11 December 2007

For the few days leading up to my site visit, my host mama couldn't speak to me without breaking into tears, so she would just sit and stare at me for extended periods with heart-wrenchingly despondent eyes and offer up an occasional "Igziabher yawkal" (God knows). Now, it seems she doesn't trust herself to STOP speaking. All through breakfast, she kept up a constant stream of mothering chatter about my impending departure: Here is the form I had to fill out for the Peace Corps. 'How is Christen?' Christen is a very, very, very good child. Christen is my child. There is no problem. I love her very, very, very much. 'Would you like to host another Peace Corps volunteer in the future?' I don't know. I only want Christen. You can take away the host stipend money if you want, but only let Christen stay in Welisso for her two years. Christen, you will have to leave us soon. But you will call us at the house, and we will write letters. Rebkah will give you our address. Will you have a post office box in Debremarkos? Maybe one day you will come back and visit us in Welisso. This is your house. You will come here for days when you need to rest. You can stay for a whole week, and you can rest here, and I will cook for you, and there will be no problem. And when your friends come to visit, you must bring them here, and they will meet your Ethiopian family and see that things are beautiful here with us. And you will bring your mother and father and sister and grandparents, and they will all stay here in the house, and you will have two families, an American family and an Ethiopian family. You are habesha [Ethiopian ethnicity] now. And I know that Debremarkos doesn't have much water, so you can bring your clothes here in a bag, and we will wash them. And I will make you shuro and berbere and tea cumim and dabo kolo to take with you to eat, and whenever you need anything in Debremarkos, you can call me and tell me, and I will send you whatever you need…

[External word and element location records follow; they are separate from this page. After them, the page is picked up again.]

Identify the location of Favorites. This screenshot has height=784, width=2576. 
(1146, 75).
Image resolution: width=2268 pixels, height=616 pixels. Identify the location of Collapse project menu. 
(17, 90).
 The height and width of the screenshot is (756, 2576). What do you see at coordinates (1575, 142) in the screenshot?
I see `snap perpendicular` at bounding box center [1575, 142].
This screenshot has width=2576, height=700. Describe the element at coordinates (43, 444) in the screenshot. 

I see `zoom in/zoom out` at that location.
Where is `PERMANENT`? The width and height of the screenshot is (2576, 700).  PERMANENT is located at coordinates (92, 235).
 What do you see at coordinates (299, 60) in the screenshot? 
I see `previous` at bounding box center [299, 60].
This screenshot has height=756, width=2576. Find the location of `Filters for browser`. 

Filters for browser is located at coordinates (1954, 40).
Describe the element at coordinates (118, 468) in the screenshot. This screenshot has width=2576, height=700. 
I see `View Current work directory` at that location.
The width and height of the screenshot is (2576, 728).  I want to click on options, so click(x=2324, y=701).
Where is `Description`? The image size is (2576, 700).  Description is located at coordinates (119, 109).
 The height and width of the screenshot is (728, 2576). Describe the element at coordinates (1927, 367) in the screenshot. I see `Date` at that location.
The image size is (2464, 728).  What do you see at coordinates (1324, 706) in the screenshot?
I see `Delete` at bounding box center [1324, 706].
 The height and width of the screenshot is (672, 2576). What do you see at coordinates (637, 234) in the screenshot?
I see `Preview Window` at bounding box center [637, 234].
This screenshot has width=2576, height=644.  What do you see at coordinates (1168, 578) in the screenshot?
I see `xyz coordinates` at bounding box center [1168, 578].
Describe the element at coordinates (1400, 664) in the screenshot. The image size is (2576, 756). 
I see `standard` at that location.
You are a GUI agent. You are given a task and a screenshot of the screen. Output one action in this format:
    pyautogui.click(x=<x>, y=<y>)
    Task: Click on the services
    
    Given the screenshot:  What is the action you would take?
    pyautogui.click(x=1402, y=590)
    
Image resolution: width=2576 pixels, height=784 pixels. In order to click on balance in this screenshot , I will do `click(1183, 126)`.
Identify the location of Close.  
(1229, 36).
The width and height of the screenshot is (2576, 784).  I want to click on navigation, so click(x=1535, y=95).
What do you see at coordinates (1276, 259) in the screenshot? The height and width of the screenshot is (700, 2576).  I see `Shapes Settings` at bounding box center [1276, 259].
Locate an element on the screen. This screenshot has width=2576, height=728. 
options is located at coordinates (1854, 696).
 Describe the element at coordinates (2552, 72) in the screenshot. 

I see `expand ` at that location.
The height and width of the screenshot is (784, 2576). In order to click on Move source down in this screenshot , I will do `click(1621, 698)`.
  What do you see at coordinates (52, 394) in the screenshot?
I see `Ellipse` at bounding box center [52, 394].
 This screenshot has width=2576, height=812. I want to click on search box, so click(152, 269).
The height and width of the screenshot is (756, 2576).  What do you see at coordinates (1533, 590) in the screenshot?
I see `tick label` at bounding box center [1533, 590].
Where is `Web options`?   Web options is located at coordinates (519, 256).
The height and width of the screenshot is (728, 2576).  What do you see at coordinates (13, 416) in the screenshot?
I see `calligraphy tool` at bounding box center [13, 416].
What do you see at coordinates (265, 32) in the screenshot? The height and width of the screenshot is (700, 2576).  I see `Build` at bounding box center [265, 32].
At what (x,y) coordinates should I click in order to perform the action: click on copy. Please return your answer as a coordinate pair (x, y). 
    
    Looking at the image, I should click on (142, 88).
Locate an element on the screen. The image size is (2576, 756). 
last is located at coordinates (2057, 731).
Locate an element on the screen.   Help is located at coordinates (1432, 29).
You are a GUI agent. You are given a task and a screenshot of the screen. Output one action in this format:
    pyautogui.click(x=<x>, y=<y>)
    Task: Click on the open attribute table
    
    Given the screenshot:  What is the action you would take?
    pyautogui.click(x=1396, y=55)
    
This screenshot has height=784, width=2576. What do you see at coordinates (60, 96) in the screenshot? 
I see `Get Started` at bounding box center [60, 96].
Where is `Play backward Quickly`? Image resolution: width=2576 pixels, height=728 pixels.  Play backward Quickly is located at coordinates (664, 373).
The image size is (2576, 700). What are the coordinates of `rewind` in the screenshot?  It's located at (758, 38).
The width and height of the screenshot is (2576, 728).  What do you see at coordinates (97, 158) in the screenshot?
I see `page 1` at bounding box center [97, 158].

I eventually excused myself. I gathered my things and walked to language class. I entered the classroom (40 minutes late now), sat down, and broke down into the tears I had been fighting back throughout breakfast. My family is so incredibly good to me, giving out of their limited means and far above and beyond their Peace Corps dictated obligations. I entered their home as a stranger, and they have loved me like their own family. I cannot even begin to express how special they are to me, how much I have learned from them, and how much the unconditional and seemingly limitless love they have shown me during my ten weeks with them has impacted my life. And what absolutely breaks my heart about leaving is not so much the thought of how much I will miss them, though that certainly weighs heavily upon my mind. But I've moved around all my life, I've left more people behind than I can possible count…perhaps sadly, I have gotten used to this drill. No, what really breaks my heart about leaving is knowing what a positive thing I've shared here with this family, realizing how much they love me, and seeing all too clearly how much I am hurting them in going away. I am starting to get sick and tired of leaving people.

Lately, too, I can't shake this nagging feeling that the best thing I will accomplish in my two years here, the most meaningful and lasting change, the most untaintedly good work, has already been done here, with this family, in relating with them and sharing life with them. At this point, I just can't imagine anything else I encounter, experience, or do during my service to be as profoundly beautiful as the relationship we've built together over these ten weeks of training. On the one hand, what a testament this feeling is to the value of my time here and the good that has already come from this incredible journey. On the other hand, it is at the very least a peculiar way to be entering into two years of Peace Corps service, thinking it possible that the best has already come and gone.